▶ **WHAT TO WORK ON**
Reproduce each line of the following records character for character, and leave out the pictures.

▶ **MATERIAL FOR THIS EXERCISE**
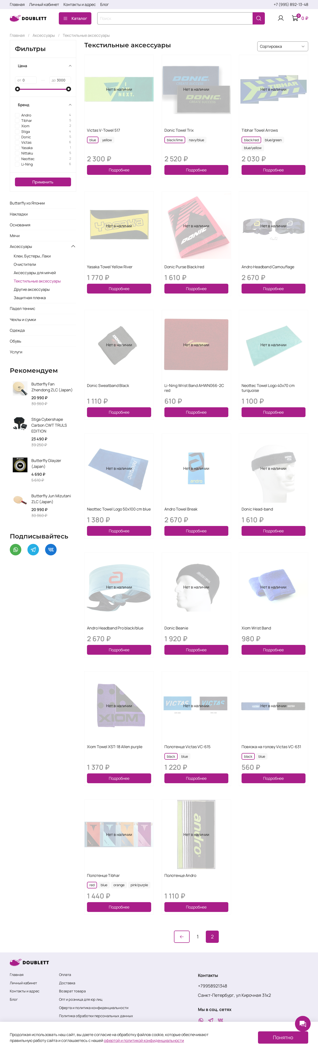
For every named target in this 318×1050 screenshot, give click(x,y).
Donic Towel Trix (179, 130)
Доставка (67, 983)
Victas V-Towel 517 (103, 130)
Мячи (15, 235)
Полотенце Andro (180, 875)
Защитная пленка (30, 297)
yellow (107, 140)
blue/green (273, 140)
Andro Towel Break (180, 509)
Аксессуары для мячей (35, 272)
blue (92, 140)
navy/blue (196, 140)
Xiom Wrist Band (256, 628)
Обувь (15, 341)
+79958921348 (212, 986)
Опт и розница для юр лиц (80, 999)
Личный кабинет (44, 4)
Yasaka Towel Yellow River (110, 266)
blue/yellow (253, 147)
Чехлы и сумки (23, 319)
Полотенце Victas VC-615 (187, 746)
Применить (42, 182)
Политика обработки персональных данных (96, 1015)
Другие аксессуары (32, 289)
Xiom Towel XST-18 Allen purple (114, 746)
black (171, 756)
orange (118, 885)
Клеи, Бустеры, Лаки (32, 256)
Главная (17, 4)
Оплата (65, 974)
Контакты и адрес (79, 4)
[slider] (17, 89)
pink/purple (139, 885)
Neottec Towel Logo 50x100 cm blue (119, 509)
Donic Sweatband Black (108, 385)
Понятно (283, 1037)
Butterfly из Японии (27, 203)
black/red (251, 140)
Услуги (16, 352)
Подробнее (119, 170)
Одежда (17, 330)
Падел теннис (22, 308)
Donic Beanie (176, 628)
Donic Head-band (257, 509)
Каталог (75, 18)
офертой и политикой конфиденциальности (144, 1040)
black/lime (175, 140)
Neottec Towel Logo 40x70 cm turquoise (268, 388)
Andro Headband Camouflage (268, 266)
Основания (20, 225)
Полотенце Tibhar (103, 875)
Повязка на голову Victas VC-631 (271, 746)
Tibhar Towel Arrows (260, 130)
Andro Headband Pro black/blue (115, 628)
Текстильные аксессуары (37, 281)
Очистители (25, 264)
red (92, 885)
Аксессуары (44, 35)
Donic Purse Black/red (184, 266)
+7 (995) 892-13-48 (291, 4)
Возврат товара (72, 991)
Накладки (19, 214)
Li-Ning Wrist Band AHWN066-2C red (194, 388)
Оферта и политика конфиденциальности (93, 1007)
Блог (104, 4)
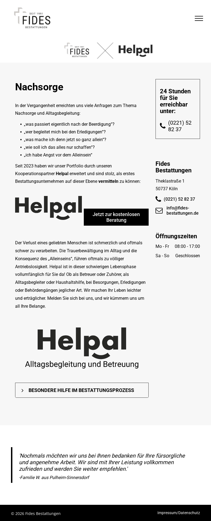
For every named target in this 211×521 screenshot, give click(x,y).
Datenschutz (189, 513)
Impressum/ (167, 513)
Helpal (62, 173)
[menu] (199, 18)
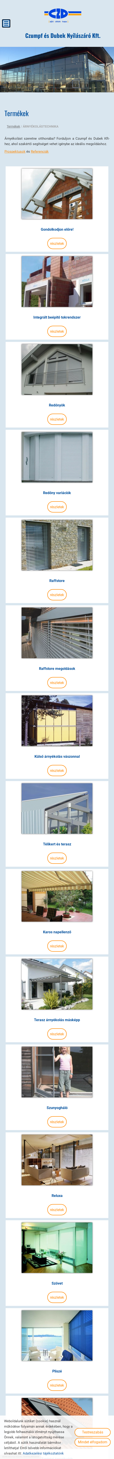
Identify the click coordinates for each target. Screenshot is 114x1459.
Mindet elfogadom (92, 1442)
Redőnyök (57, 384)
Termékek (13, 126)
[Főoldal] (63, 16)
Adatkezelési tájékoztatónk (43, 1453)
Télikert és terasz (57, 788)
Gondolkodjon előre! (57, 222)
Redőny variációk (57, 465)
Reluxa (57, 1112)
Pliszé (57, 1273)
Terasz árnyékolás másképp (57, 950)
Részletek (57, 236)
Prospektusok (15, 151)
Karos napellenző (57, 869)
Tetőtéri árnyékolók (57, 1354)
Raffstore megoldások (57, 627)
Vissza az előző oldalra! (33, 1393)
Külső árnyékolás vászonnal (57, 708)
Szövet (57, 1193)
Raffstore (57, 546)
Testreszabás (92, 1432)
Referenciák (40, 151)
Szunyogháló (57, 1031)
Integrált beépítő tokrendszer (57, 303)
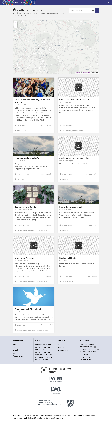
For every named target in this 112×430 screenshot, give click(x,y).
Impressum (84, 354)
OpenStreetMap (86, 72)
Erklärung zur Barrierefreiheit (85, 358)
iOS (59, 344)
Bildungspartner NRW (43, 344)
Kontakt (16, 350)
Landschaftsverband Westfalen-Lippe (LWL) (43, 353)
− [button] (15, 26)
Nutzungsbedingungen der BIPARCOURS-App (88, 345)
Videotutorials (18, 356)
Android (61, 347)
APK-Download (63, 350)
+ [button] (15, 22)
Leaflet (78, 72)
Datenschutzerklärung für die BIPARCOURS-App (89, 350)
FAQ (14, 347)
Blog (14, 344)
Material (16, 353)
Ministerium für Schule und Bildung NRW (43, 358)
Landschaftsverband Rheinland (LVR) (42, 348)
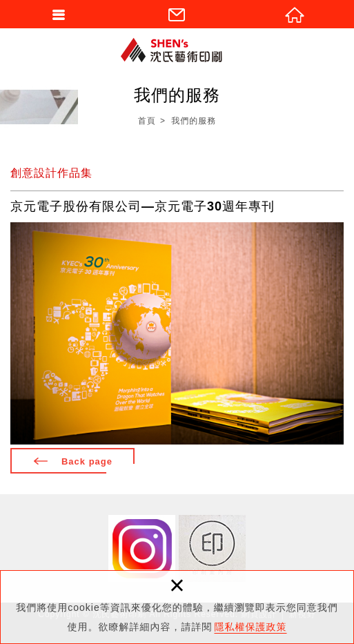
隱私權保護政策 (251, 626)
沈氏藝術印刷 (177, 50)
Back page (86, 461)
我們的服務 (193, 121)
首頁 (147, 121)
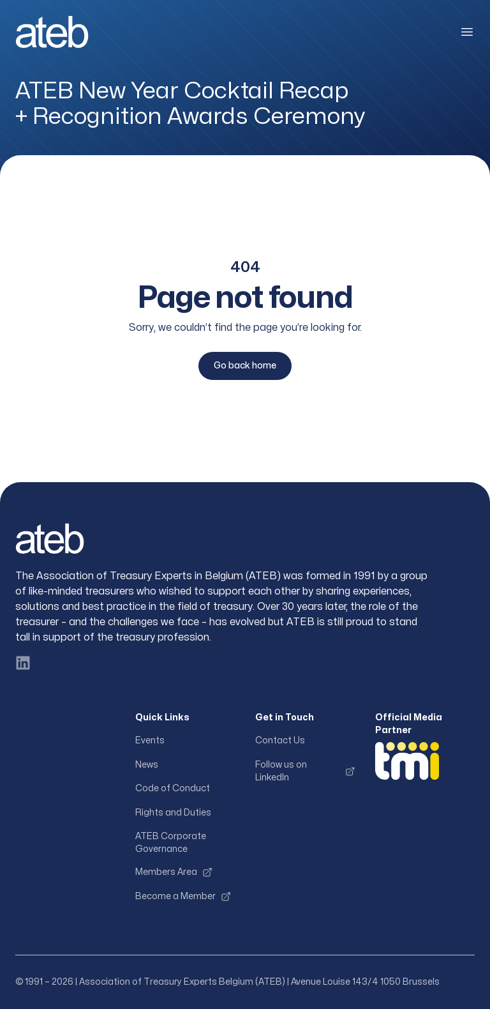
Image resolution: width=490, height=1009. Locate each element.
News (146, 765)
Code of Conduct (172, 788)
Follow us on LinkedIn (305, 771)
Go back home (245, 365)
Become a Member (183, 896)
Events (150, 740)
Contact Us (280, 740)
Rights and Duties (173, 812)
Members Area (173, 872)
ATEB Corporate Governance (170, 842)
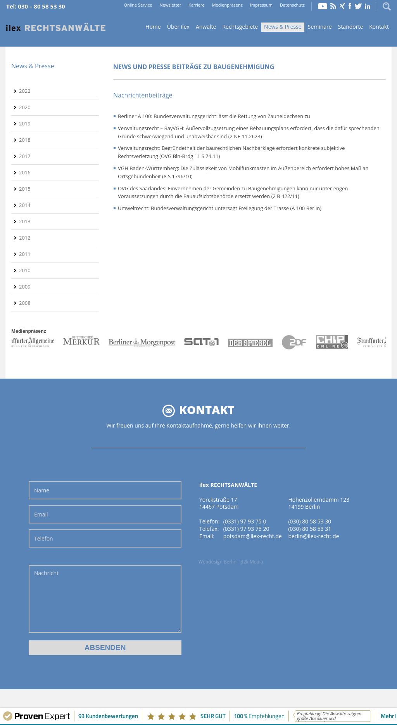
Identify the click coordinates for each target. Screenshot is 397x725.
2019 (25, 123)
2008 (25, 302)
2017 (25, 156)
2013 (25, 221)
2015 (25, 188)
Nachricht (105, 599)
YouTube (322, 6)
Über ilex (178, 26)
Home (55, 27)
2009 (25, 286)
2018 (25, 139)
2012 (25, 237)
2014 (25, 205)
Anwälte (206, 26)
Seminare (320, 26)
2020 (25, 107)
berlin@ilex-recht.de (313, 536)
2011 (25, 253)
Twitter (358, 6)
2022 (25, 90)
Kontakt (379, 26)
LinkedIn (367, 6)
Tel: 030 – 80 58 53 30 (35, 6)
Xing (342, 6)
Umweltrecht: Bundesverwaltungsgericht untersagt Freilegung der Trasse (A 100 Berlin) (219, 208)
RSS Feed (333, 6)
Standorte (350, 26)
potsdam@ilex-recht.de (252, 536)
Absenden (105, 647)
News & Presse (283, 26)
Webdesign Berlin (217, 561)
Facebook (350, 6)
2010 (25, 270)
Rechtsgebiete (240, 26)
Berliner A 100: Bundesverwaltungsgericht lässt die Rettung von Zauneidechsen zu (214, 116)
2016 (25, 172)
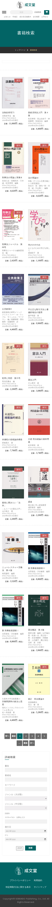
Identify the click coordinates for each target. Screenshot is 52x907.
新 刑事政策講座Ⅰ (10, 631)
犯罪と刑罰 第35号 (11, 378)
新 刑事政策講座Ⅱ (36, 568)
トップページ (20, 50)
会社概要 (36, 17)
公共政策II (7, 309)
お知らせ (7, 17)
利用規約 (38, 880)
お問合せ (44, 17)
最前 (14, 736)
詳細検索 (37, 12)
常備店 (14, 17)
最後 (25, 743)
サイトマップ (40, 887)
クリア (20, 848)
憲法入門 (32, 380)
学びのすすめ (34, 245)
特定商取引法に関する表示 (18, 887)
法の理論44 (33, 178)
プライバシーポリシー (20, 880)
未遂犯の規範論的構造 (12, 440)
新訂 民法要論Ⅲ (36, 699)
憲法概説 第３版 (36, 630)
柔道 (30, 502)
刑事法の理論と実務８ (12, 178)
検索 (30, 848)
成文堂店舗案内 (25, 17)
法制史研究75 (8, 113)
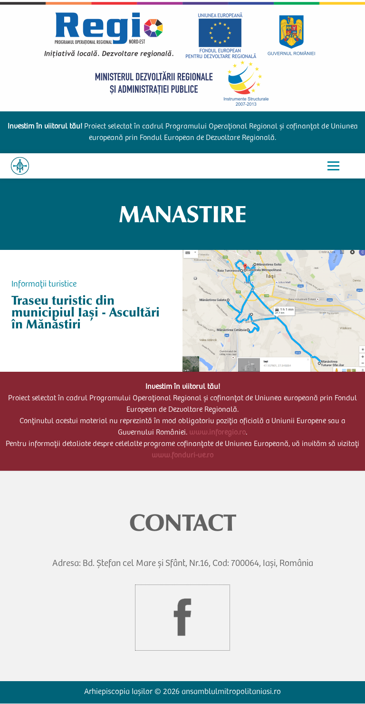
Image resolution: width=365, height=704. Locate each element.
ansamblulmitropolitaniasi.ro (231, 692)
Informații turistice (44, 284)
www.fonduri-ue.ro (182, 455)
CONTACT (182, 522)
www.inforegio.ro (217, 432)
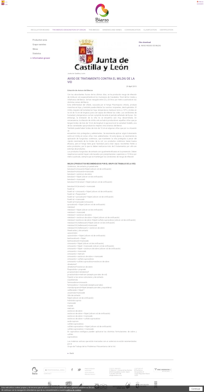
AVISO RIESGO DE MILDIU (151, 46)
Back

▶ **RESPONSE TO THE EXERCISE**
For every named target in this 318×1050 screenshot, give click(x,y).
Donic Towel Trix (179, 130)
Доставка (67, 983)
Victas V-Towel 517 (103, 130)
Мячи (15, 235)
Полотенце Andro (180, 875)
Защитная пленка (30, 297)
yellow (107, 140)
blue/green (273, 140)
Andro Towel Break (180, 509)
Аксессуары для мячей (35, 272)
blue (92, 140)
navy/blue (196, 140)
Xiom Wrist Band (256, 628)
Обувь (15, 341)
+79958921348 (212, 986)
Опт и розница для юр лиц (80, 999)
Личный кабинет (44, 4)
Yasaka Towel Yellow River (110, 266)
blue/yellow (253, 147)
Чехлы и сумки (23, 319)
Полотенце Victas VC-615 (187, 746)
Применить (42, 182)
Политика обработки персональных данных (96, 1015)
Другие аксессуары (32, 289)
Xiom Towel XST-18 Allen purple (114, 746)
black (171, 756)
orange (118, 885)
Клеи, Бустеры, Лаки (32, 256)
Главная (17, 4)
Оплата (65, 974)
Контакты и адрес (79, 4)
[slider] (17, 89)
pink/purple (139, 885)
Neottec Towel Logo 50x100 cm blue (119, 509)
Donic Sweatband Black (108, 385)
Понятно (283, 1037)
Butterfly из Японии (27, 203)
black/red (251, 140)
Услуги (16, 352)
Подробнее (119, 170)
Одежда (17, 330)
Падел теннис (22, 308)
Donic Beanie (176, 628)
Donic Head-band (257, 509)
Каталог (75, 18)
офертой и политикой конфиденциальности (144, 1040)
black/lime (175, 140)
Neottec Towel Logo 40x70 cm turquoise (268, 388)
Andro Headband Camouflage (268, 266)
Основания (20, 225)
Полотенце Tibhar (103, 875)
Повязка на голову Victas VC-631 (271, 746)
Tibhar Towel Arrows (260, 130)
Andro Headband Pro black/blue (115, 628)
Текстильные аксессуары (37, 281)
Очистители (25, 264)
red (92, 885)
Аксессуары (44, 35)
Donic Purse Black/red (184, 266)
+7 (995) 892-13-48 (291, 4)
Возврат товара (72, 991)
Накладки (19, 214)
Li-Ning Wrist Band AHWN066-2C red (194, 388)
Оферта и политика конфиденциальности (93, 1007)
Блог (104, 4)
For every named target in this 211×521 screenshot, give click(x,y).
Datenschutz (189, 513)
Impressum/ (167, 513)
Helpal (62, 173)
[menu] (199, 18)
Identify the click coordinates for each target. Screenshot is 114x1459.
Mindet elfogadom (92, 1442)
Redőnyök (57, 384)
Termékek (13, 126)
[Főoldal] (63, 16)
Adatkezelési tájékoztatónk (43, 1453)
Télikert és terasz (57, 788)
Gondolkodjon előre! (57, 222)
Redőny variációk (57, 465)
Reluxa (57, 1112)
Pliszé (57, 1273)
Terasz árnyékolás másképp (57, 950)
Részletek (57, 236)
Prospektusok (15, 151)
Karos napellenző (57, 869)
Tetőtéri árnyékolók (57, 1354)
Raffstore megoldások (57, 627)
Vissza az előző oldalra! (33, 1393)
Külső árnyékolás vászonnal (57, 708)
Szövet (57, 1193)
Raffstore (57, 546)
Testreszabás (92, 1432)
Referenciák (40, 151)
Szunyogháló (57, 1031)
Integrált beépítő tokrendszer (57, 303)
For every named target in this 112×430 screenshot, give click(x,y).
Impressum (84, 354)
OpenStreetMap (86, 72)
Erklärung zur Barrierefreiheit (85, 358)
iOS (59, 344)
Bildungspartner NRW (43, 344)
Kontakt (16, 350)
Landschaftsverband Westfalen-Lippe (LWL) (43, 353)
− [button] (15, 26)
Nutzungsbedingungen der BIPARCOURS-App (88, 345)
Videotutorials (18, 356)
Android (61, 347)
APK-Download (63, 350)
+ [button] (15, 22)
Leaflet (78, 72)
Datenschutzerklärung für die BIPARCOURS-App (89, 350)
FAQ (14, 347)
Blog (14, 344)
Material (16, 353)
Ministerium für Schule und Bildung NRW (43, 358)
Landschaftsverband Rheinland (LVR) (42, 348)
隱私權保護政策 (251, 626)
沈氏藝術印刷 (177, 50)
Back page (86, 461)
我們的服務 (193, 121)
首頁 (147, 121)
Image resolution: width=490, height=1009. Locate each element.
News (146, 765)
Code of Conduct (172, 788)
Follow us on LinkedIn (305, 771)
Go back home (245, 365)
Become a Member (183, 896)
Events (150, 740)
Contact Us (280, 740)
Rights and Duties (173, 812)
Members Area (173, 872)
ATEB Corporate Governance (170, 842)
Identify the click coordinates for each target. Screenshot is 397x725.
2019 (25, 123)
2008 (25, 302)
2017 (25, 156)
2013 (25, 221)
2015 (25, 188)
Nachricht (105, 599)
YouTube (322, 6)
Über ilex (178, 26)
Home (55, 27)
2009 (25, 286)
2018 (25, 139)
2012 (25, 237)
2014 (25, 205)
Anwälte (206, 26)
Seminare (320, 26)
2020 (25, 107)
berlin@ilex-recht.de (313, 536)
2011 (25, 253)
Twitter (358, 6)
2022 (25, 90)
Kontakt (379, 26)
LinkedIn (367, 6)
Tel: 030 – 80 58 53 30 (35, 6)
Xing (342, 6)
Umweltrecht: Bundesverwaltungsgericht untersagt Freilegung der Trasse (A 100 Berlin) (219, 208)
RSS Feed (333, 6)
Standorte (350, 26)
potsdam@ilex-recht.de (252, 536)
Absenden (105, 647)
News & Presse (283, 26)
Webdesign Berlin (217, 561)
Facebook (350, 6)
2010 (25, 270)
Rechtsgebiete (240, 26)
Berliner A 100: Bundesverwaltungsgericht lässt die Rettung von Zauneidechsen zu (214, 116)
2016 (25, 172)
Identify the click coordinates for each target. Screenshot is 52x907.
新 刑事政策講座Ⅰ (10, 631)
犯罪と刑罰 第35号 (11, 378)
新 刑事政策講座Ⅱ (36, 568)
トップページ (20, 50)
会社概要 (36, 17)
公共政策II (7, 309)
お知らせ (7, 17)
利用規約 (38, 880)
お問合せ (44, 17)
最前 (14, 736)
詳細検索 (37, 12)
常備店 (14, 17)
最後 (25, 743)
サイトマップ (40, 887)
クリア (20, 848)
憲法入門 (32, 380)
学びのすすめ (34, 245)
特定商取引法に関する表示 (18, 887)
法の理論44 (33, 178)
プライバシーポリシー (20, 880)
未遂犯の規範論的構造 (12, 440)
新訂 民法要論Ⅲ (36, 699)
憲法概説 第３版 (36, 630)
柔道 (30, 502)
刑事法の理論と実務８ (12, 178)
検索 (30, 848)
成文堂店舗案内 (25, 17)
法制史研究75 (8, 113)
Image resolution: width=365, height=704. Locate each element.
ansamblulmitropolitaniasi.ro (231, 692)
Informații turistice (44, 284)
www.fonduri-ue.ro (182, 455)
CONTACT (182, 522)
www.inforegio.ro (217, 432)
AVISO RIESGO DE MILDIU (151, 46)
Back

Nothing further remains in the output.